## EXERCISE
Take the records below and write them out again exactly.

*** Opening RECORDED DATA ***

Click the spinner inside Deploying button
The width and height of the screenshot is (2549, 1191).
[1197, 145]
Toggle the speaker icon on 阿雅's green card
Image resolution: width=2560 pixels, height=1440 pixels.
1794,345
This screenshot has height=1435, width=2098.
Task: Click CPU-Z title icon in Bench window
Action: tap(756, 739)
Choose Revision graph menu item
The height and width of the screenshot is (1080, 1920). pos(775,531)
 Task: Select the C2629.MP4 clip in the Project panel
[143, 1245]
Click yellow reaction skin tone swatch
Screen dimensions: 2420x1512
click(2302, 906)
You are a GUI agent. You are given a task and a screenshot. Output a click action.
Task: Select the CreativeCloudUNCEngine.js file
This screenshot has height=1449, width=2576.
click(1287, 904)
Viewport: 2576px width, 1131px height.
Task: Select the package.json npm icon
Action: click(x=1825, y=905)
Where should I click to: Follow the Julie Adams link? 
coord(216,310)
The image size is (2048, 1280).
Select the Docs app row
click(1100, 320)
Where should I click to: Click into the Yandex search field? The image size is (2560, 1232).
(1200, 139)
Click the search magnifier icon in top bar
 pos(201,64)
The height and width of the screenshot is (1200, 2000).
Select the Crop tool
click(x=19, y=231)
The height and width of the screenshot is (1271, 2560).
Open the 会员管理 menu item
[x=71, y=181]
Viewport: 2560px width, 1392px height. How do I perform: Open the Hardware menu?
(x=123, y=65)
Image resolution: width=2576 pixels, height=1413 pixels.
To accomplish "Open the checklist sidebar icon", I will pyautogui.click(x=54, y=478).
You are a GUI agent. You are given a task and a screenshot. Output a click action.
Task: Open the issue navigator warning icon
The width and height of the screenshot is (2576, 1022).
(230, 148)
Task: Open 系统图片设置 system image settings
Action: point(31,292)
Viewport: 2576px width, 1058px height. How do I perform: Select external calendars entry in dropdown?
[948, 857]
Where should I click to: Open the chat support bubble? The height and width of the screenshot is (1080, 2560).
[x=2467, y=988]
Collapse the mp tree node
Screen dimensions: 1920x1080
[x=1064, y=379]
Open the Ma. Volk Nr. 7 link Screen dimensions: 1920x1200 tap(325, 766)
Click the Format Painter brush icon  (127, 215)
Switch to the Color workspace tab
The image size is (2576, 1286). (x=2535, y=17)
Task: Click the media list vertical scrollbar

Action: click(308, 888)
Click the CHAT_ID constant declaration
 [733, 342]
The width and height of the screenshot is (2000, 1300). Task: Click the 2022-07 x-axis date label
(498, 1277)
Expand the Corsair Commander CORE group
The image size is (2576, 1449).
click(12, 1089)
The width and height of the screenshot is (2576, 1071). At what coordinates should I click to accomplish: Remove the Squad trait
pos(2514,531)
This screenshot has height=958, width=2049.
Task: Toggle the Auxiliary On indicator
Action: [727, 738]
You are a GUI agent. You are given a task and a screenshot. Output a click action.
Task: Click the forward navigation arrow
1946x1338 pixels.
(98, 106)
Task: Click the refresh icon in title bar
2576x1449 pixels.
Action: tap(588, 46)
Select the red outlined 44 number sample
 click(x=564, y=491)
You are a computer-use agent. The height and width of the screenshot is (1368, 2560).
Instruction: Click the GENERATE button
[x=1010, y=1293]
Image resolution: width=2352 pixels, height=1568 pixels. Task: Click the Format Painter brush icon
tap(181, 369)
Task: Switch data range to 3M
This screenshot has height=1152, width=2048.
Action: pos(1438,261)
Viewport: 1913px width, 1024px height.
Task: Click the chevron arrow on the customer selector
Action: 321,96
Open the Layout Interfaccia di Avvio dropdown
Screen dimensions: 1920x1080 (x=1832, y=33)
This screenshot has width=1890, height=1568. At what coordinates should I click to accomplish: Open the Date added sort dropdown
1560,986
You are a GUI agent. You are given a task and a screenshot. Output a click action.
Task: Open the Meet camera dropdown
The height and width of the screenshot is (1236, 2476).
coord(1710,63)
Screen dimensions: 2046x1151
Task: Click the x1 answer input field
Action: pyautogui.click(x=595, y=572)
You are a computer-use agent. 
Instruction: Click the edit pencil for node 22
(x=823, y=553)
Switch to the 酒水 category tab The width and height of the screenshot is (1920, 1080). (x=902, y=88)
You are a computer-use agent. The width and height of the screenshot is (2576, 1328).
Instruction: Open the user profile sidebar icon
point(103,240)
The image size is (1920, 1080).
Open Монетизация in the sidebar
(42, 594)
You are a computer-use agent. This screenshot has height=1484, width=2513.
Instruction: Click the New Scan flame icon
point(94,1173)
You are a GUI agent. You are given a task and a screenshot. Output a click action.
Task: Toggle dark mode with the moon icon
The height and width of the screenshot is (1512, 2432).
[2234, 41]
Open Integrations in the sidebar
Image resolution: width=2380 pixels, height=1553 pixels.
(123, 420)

*** Closing RECORDED DATA ***

## PROBLEM SOLUTION
Click the spinner inside Deploying button
The width and height of the screenshot is (2549, 1191).
[1197, 145]
Toggle the speaker icon on 阿雅's green card
Image resolution: width=2560 pixels, height=1440 pixels.
1794,345
This screenshot has height=1435, width=2098.
Task: Click CPU-Z title icon in Bench window
Action: tap(756, 739)
Choose Revision graph menu item
The height and width of the screenshot is (1080, 1920). pos(775,531)
 Task: Select the C2629.MP4 clip in the Project panel
[143, 1245]
Click yellow reaction skin tone swatch
Screen dimensions: 2420x1512
click(2302, 906)
You are a GUI agent. You are given a task and a screenshot. Output a click action.
Task: Select the CreativeCloudUNCEngine.js file
This screenshot has height=1449, width=2576.
click(1287, 904)
Viewport: 2576px width, 1131px height.
Task: Select the package.json npm icon
Action: click(x=1825, y=905)
Where should I click to: Follow the Julie Adams link? 
coord(216,310)
The image size is (2048, 1280).
Select the Docs app row
click(1100, 320)
Where should I click to: Click into the Yandex search field? The image size is (2560, 1232).
(1200, 139)
Click the search magnifier icon in top bar
 pos(201,64)
The height and width of the screenshot is (1200, 2000).
Select the Crop tool
click(x=19, y=231)
The height and width of the screenshot is (1271, 2560).
Open the 会员管理 menu item
[x=71, y=181]
Viewport: 2560px width, 1392px height. How do I perform: Open the Hardware menu?
(x=123, y=65)
Image resolution: width=2576 pixels, height=1413 pixels.
To accomplish "Open the checklist sidebar icon", I will pyautogui.click(x=54, y=478).
You are a GUI agent. You are given a task and a screenshot. Output a click action.
Task: Open the issue navigator warning icon
The width and height of the screenshot is (2576, 1022).
(230, 148)
Task: Open 系统图片设置 system image settings
Action: point(31,292)
Viewport: 2576px width, 1058px height. How do I perform: Select external calendars entry in dropdown?
[948, 857]
Where should I click to: Open the chat support bubble? The height and width of the screenshot is (1080, 2560).
[x=2467, y=988]
Collapse the mp tree node
Screen dimensions: 1920x1080
[x=1064, y=379]
Open the Ma. Volk Nr. 7 link Screen dimensions: 1920x1200 tap(325, 766)
Click the Format Painter brush icon  (127, 215)
Switch to the Color workspace tab
The image size is (2576, 1286). (x=2535, y=17)
Task: Click the media list vertical scrollbar

Action: click(308, 888)
Click the CHAT_ID constant declaration
 [733, 342]
The width and height of the screenshot is (2000, 1300). Task: Click the 2022-07 x-axis date label
(498, 1277)
Expand the Corsair Commander CORE group
The image size is (2576, 1449).
click(12, 1089)
The width and height of the screenshot is (2576, 1071). At what coordinates should I click to accomplish: Remove the Squad trait
pos(2514,531)
This screenshot has height=958, width=2049.
Task: Toggle the Auxiliary On indicator
Action: [727, 738]
You are a GUI agent. You are given a task and a screenshot. Output a click action.
Task: Click the forward navigation arrow
1946x1338 pixels.
(98, 106)
Task: Click the refresh icon in title bar
2576x1449 pixels.
Action: tap(588, 46)
Select the red outlined 44 number sample
 click(x=564, y=491)
You are a computer-use agent. The height and width of the screenshot is (1368, 2560).
Instruction: Click the GENERATE button
[x=1010, y=1293]
Image resolution: width=2352 pixels, height=1568 pixels. Task: Click the Format Painter brush icon
tap(181, 369)
Task: Switch data range to 3M
This screenshot has height=1152, width=2048.
Action: pos(1438,261)
Viewport: 1913px width, 1024px height.
Task: Click the chevron arrow on the customer selector
Action: 321,96
Open the Layout Interfaccia di Avvio dropdown
Screen dimensions: 1920x1080 (x=1832, y=33)
This screenshot has width=1890, height=1568. At what coordinates should I click to accomplish: Open the Date added sort dropdown
1560,986
You are a GUI agent. You are given a task and a screenshot. Output a click action.
Task: Open the Meet camera dropdown
The height and width of the screenshot is (1236, 2476).
coord(1710,63)
Screen dimensions: 2046x1151
Task: Click the x1 answer input field
Action: pyautogui.click(x=595, y=572)
You are a computer-use agent. 
Instruction: Click the edit pencil for node 22
(x=823, y=553)
Switch to the 酒水 category tab The width and height of the screenshot is (1920, 1080). (x=902, y=88)
You are a computer-use agent. The width and height of the screenshot is (2576, 1328).
Instruction: Open the user profile sidebar icon
point(103,240)
The image size is (1920, 1080).
Open Монетизация in the sidebar
(42, 594)
You are a computer-use agent. This screenshot has height=1484, width=2513.
Instruction: Click the New Scan flame icon
point(94,1173)
You are a GUI agent. You are given a task and a screenshot. Output a click action.
Task: Toggle dark mode with the moon icon
The height and width of the screenshot is (1512, 2432).
[2234, 41]
Open Integrations in the sidebar
Image resolution: width=2380 pixels, height=1553 pixels.
(123, 420)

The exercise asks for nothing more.